El otro domingo acudí con unos familiares al restaurante más tradicional de comida ecuatoriana que funciona en Quito desde hace muchos años y pedí una fanesca. Había muchos parroquianos, algunos de alto coturno, que disfrutaban visiblemente de sus potajes, pero el momento que hundí la cuchara en la espesa sopa y me la llevé a la boca me hundí también en el desconcierto: ¡era una fanesca dulce! Corrijo: era una sopa lampreada, pues un trocito de pescado que literalmente pesqué luego por allí estaba salado, como corresponde. A punto estuve de devolver el plato pero decidí más bien añadirlo a mi larga lista de fracasos en la búsqueda de una buena, simple y tradicional fanesca.
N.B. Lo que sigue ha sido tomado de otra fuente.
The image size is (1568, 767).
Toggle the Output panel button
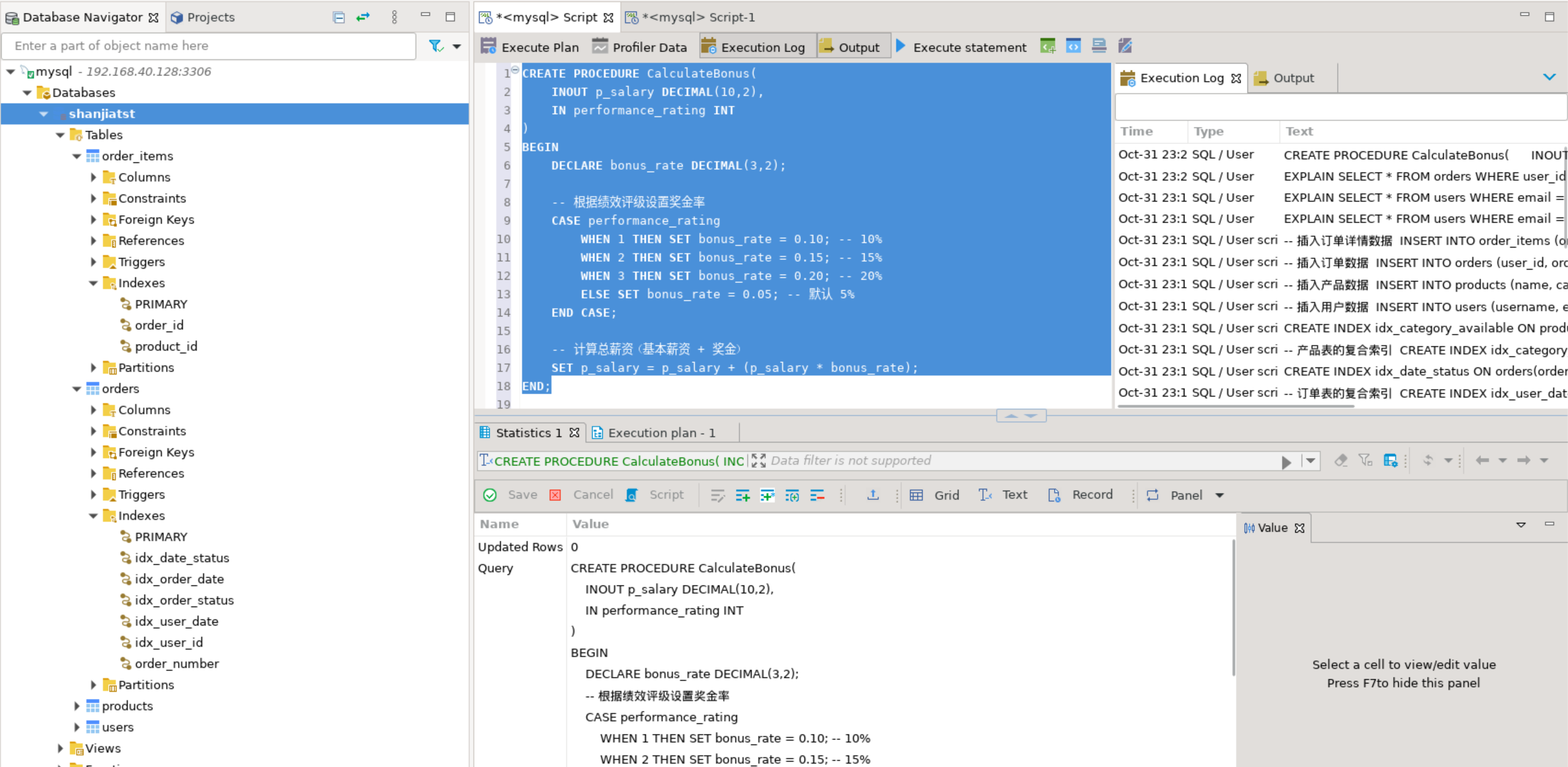click(853, 47)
¡Horror, qué ha dicho este hombre! ¡Que venga a probar la fanesca de mi casa!, exclamarán algunos lectores. En efecto, cuando preparaba mi libro sobre la cocina nacional y preguntaba -a los quiteños en este caso- cuál consideraban que era el mejor plato, sin pensarlo mucho 9 de cada 10 respondían religiosamente “la fanesca de mi mamá”. Y tenían toda su razón, pues así es como se forma (o deforma) el gusto. Todos sabemos que la fanesca era la comida ritual por excelencia, que congregaba en Semana Santa a la familia ampliada, desde abuelos a nietos, en una celebración que iba desde la preparación hasta el molo y el dulce de higos y una larga sobremesa en la que se ponderaba la perfección de la receta familiar. Ese ritual adhería a cada niño a un específico y festivo sabor familiar, lo que no significa que en cada casa hubiera la mejor vianda del mundo.
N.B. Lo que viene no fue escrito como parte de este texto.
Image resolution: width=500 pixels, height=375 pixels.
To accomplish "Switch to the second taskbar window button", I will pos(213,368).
Hace diez años escribí en la revista Soho que cualquier fanesca empezaría a mejorar si le quitaran 4 o 5 ingredientes y aderezos que se fueron acumulando sobre un caldo original de pescado con sambo, zapallo y granos tiernos de la estación. “Porque las señoras sienten que mejoran el resultado añadiéndole esto y lo otro, un pite de azúcar, algo de queso, a los ya excesivos sabores de los 12 granos que representan a los 12 apóstoles nadando en un poderoso caldo de bacalao, poder que es aminorado hirviéndole en leche y aumentando los lácteos”. De yapa vienen los maqueños fritos dulces, la cebolla pungente, el huevo duro, el ají rocoto y el perejil, que terminan de ahogar a ese maremágnum de sabores indiscernibles.
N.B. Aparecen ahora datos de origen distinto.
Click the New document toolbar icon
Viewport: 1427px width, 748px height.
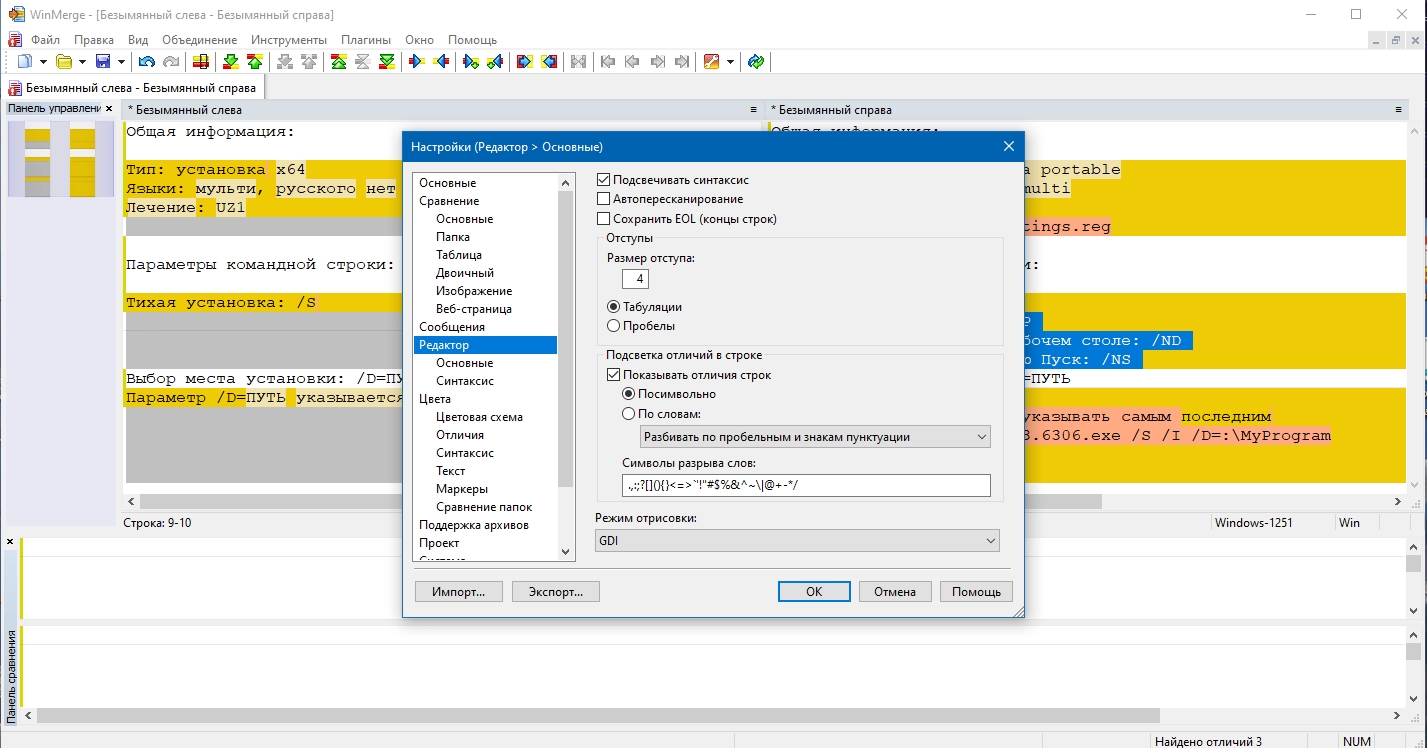click(x=25, y=62)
Me dirán que entre gustos y colores… Pero si ese cliché fuera cierto no habrían escuelas de gastronomía ni de diseño ni de arte donde enseñan los doctores y todo sería una mezcolanza caótica de colores, sabores y estilos. Me dirán que están de moda la fusión y la imaginación. Pero la cocina fusión también ha cometido barbaridades juntando mermeladas con sal y camarones con steaks. Y no: de lo que se trata es de recuperar los sabores propios de los ingredientes, ciertos balances y combinaciones, y no de meter azúcar hasta en la sopa.